** The data **
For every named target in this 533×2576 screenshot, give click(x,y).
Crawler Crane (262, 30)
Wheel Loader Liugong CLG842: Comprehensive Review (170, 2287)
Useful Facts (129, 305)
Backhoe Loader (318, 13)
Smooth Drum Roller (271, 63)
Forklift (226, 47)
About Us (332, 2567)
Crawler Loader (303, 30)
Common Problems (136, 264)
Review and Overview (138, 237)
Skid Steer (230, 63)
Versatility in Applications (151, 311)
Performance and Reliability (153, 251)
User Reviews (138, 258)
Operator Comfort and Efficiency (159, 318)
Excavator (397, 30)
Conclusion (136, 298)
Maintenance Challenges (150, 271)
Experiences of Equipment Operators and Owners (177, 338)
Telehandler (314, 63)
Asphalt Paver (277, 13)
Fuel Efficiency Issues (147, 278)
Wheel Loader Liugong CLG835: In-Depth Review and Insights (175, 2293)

** Aim of the exercise **
Every line from the start of the listing through the line with "Skid Steer (230, 63)" should be reproduced exactly, and no other line.

** Task result **
For every named target in this 533×2576 screenshot, give click(x,y).
Crawler Crane (262, 30)
Wheel Loader Liugong CLG842: Comprehensive Review (170, 2287)
Useful Facts (129, 305)
Backhoe Loader (318, 13)
Smooth Drum Roller (271, 63)
Forklift (226, 47)
About Us (332, 2567)
Crawler Loader (303, 30)
Common Problems (136, 264)
Review and Overview (138, 237)
Skid Steer (230, 63)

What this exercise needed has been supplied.